Now that you've passed it, do you have any tips to share? I know the questions are different for every candidate, so what I'm asking about is how long did it take from arrival to leaving with your letter of pass notification, was the computer a flat screen or a crt, were there any quirks to navigating the test?

I got my book bundle Saturday morning, btw, and have been reading the main book slowly and carefully. It helped me to read the first chapter of the study guide before going back to the main book and getting started on Chapter One. I am really very impressed that you were able to take the test without needing a lot of study!


----------



## Yusuf623 (Mar 8, 2010)

Let me give you some good tips

It was a total of 45 minutes between the time I walked in and left with my certificate

All i used to study were the summaries on these 2 sites- NOTHING ELSE- I read the summaries 3 times each and did all practice exams 2 times each- after that I passed and I think I only got maybe 1 question wrong on the test.
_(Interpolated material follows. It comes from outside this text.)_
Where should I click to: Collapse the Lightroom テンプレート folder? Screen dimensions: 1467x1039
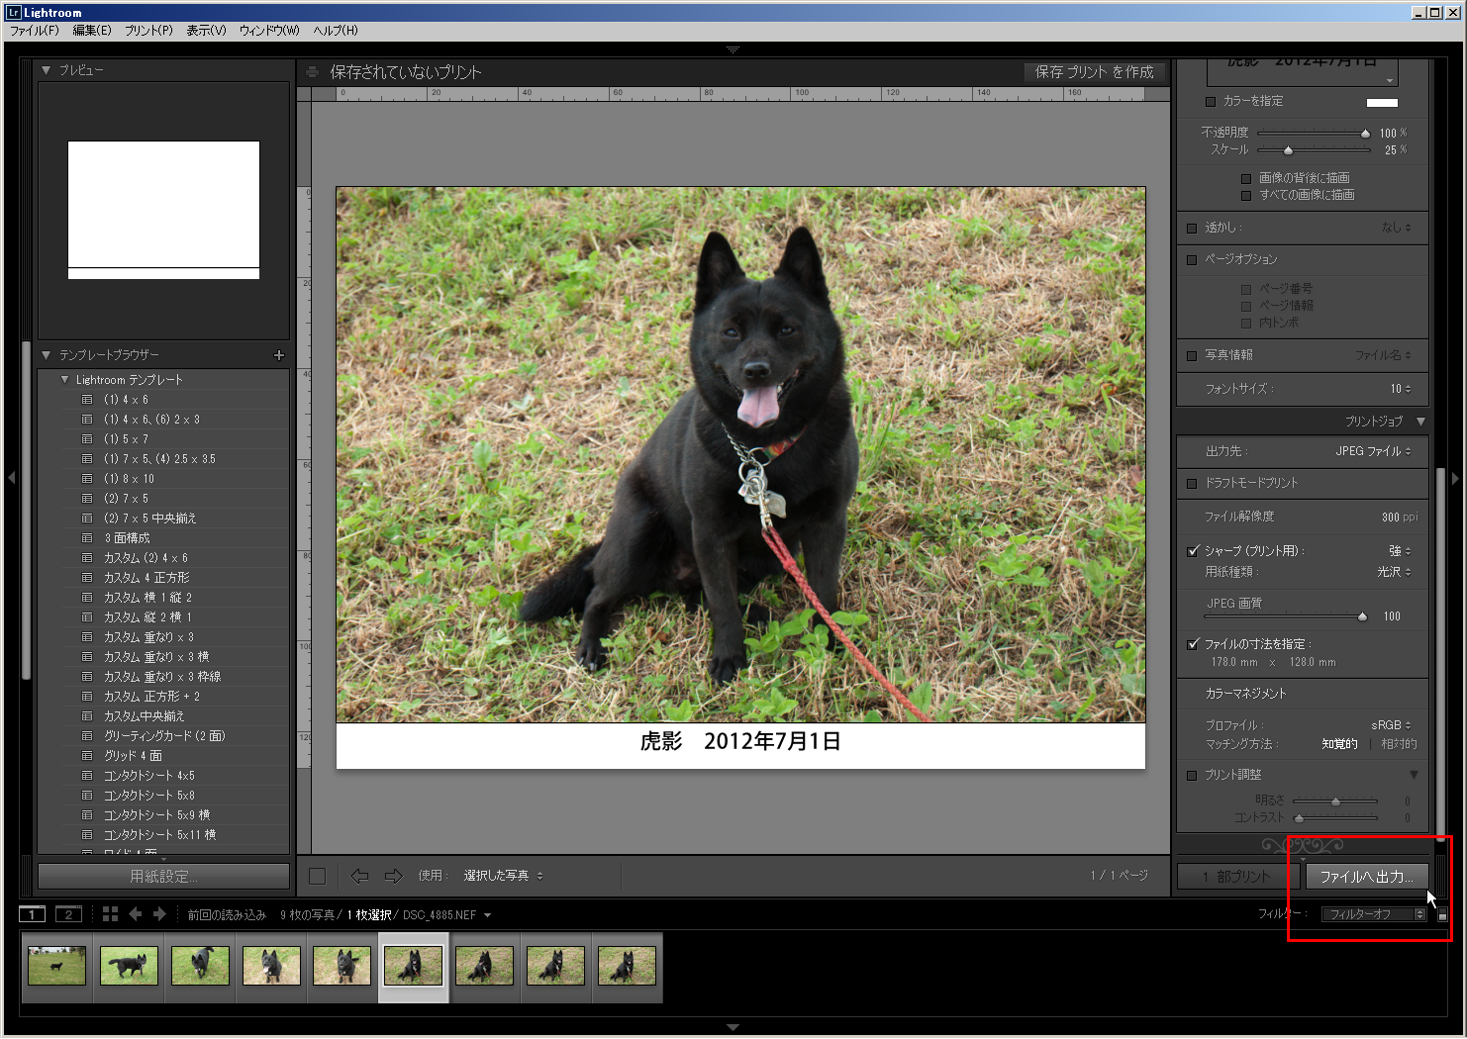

http://www.lifeintheuk.org/

http://lifeuk.info/- summaries are on right navigation bar

Hopefully that helps and that's honestly the best advice I can give.

Thanks,
Yusuf


----------



## Joppa (Sep 7, 2009)

Yusuf623 said:


> Let me give you some good tips
> 
> It was a total of 45 minutes between the time I walked in and left with my certificate
> 
> ...


Good news!
It's as well to point out that about 95% of Americans pass it first time. It's people who have difficulty with English who usually struggle, and they are advised to do an ESOL course with citizenship instead.


----------



## AnAmericanInScotland (Feb 8, 2012)

Thank-you Yusef and Joppa-it's especially reassuring to know that 95% of Americans pass the first time. I'm embarrassed to say that the questions I missed on the practice test were the ones to do with government organisation, and to further admit that years ago when taking a newspaper quiz on American citizenship I missed the very same type of questions about my own government. 

So I study


----------